» Instructions to follow: From the line containing "Image resolution: width=1228" through the last line of the data, both ends included, write out every line exactly; omit the pictures.

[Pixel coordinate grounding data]
+++
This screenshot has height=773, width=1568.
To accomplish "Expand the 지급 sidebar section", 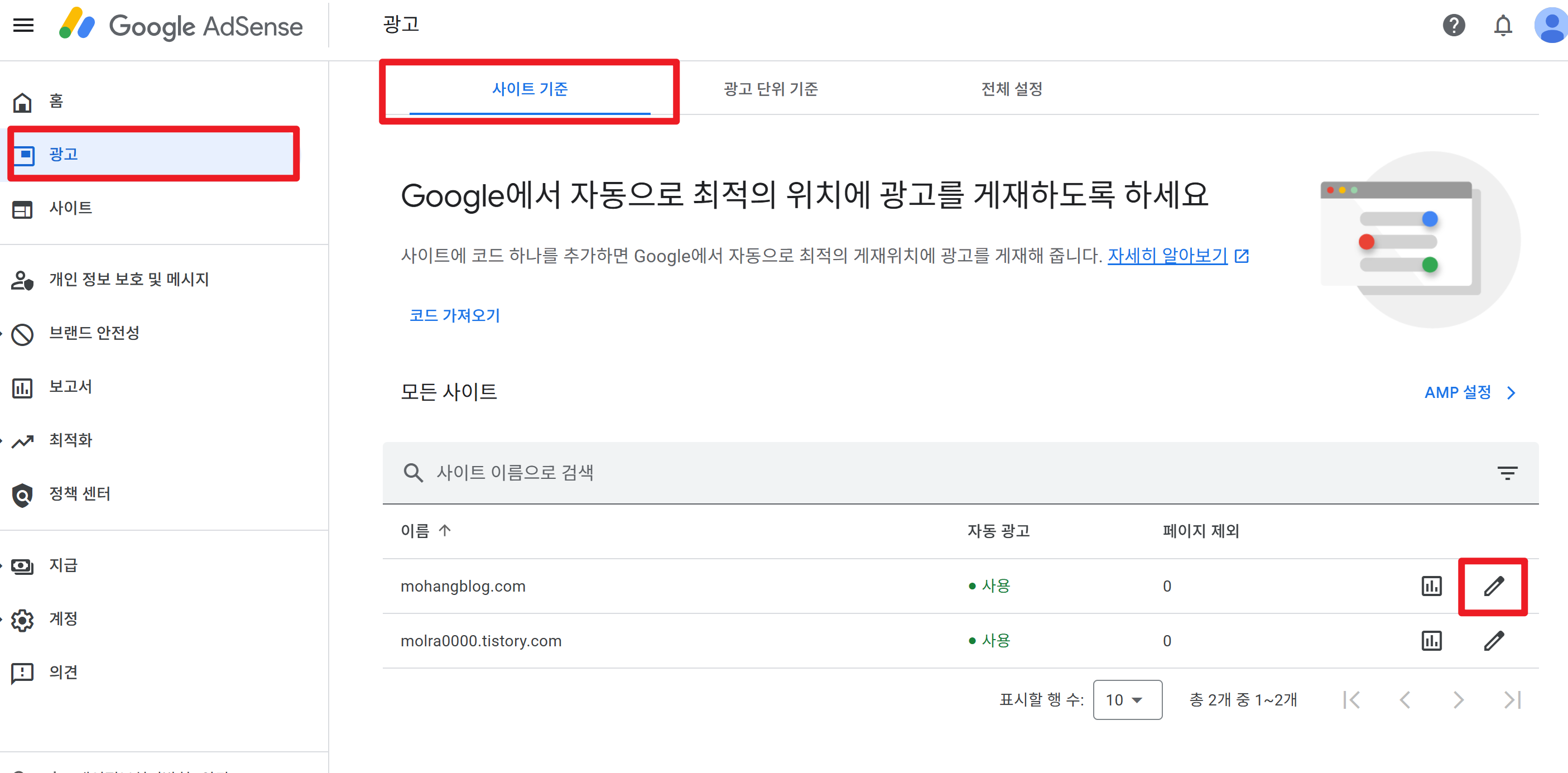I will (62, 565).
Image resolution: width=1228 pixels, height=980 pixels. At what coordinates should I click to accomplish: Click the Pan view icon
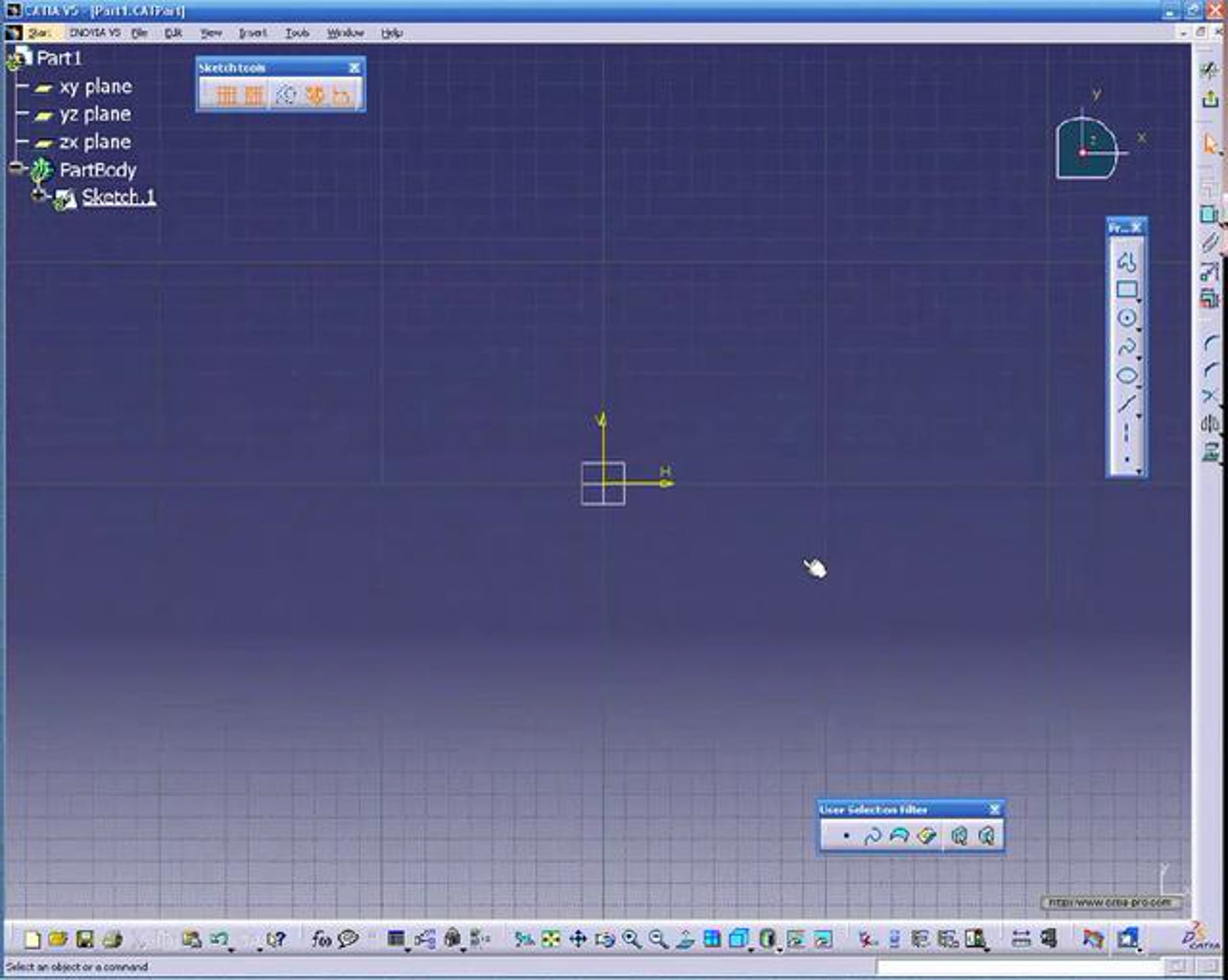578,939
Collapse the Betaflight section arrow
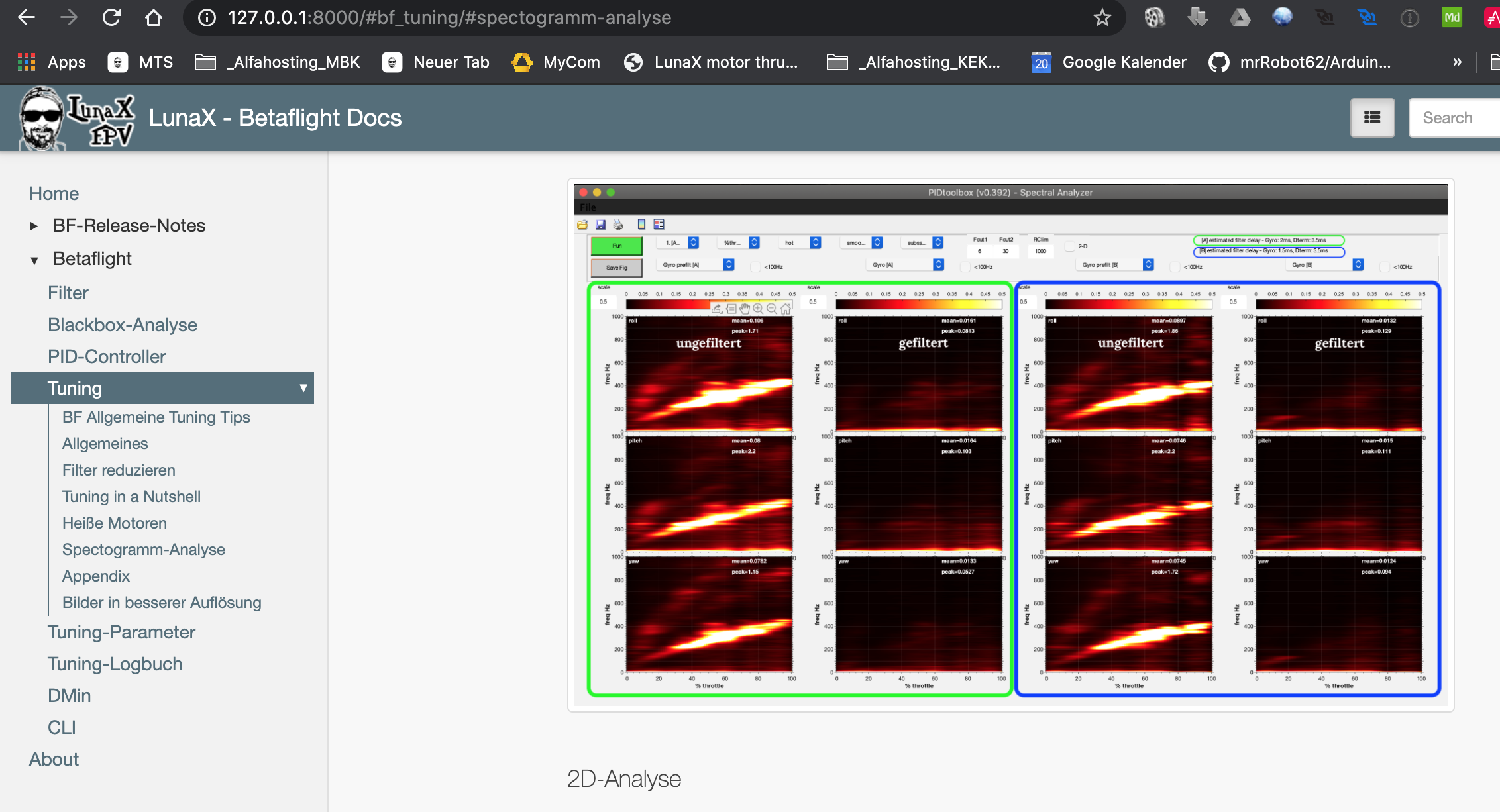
+++
» Exercise response:
Image resolution: width=1228 pixels, height=980 pixels. At what coordinates should I click to accomplish: Click the Pan view icon
578,939
Collapse the Betaflight section arrow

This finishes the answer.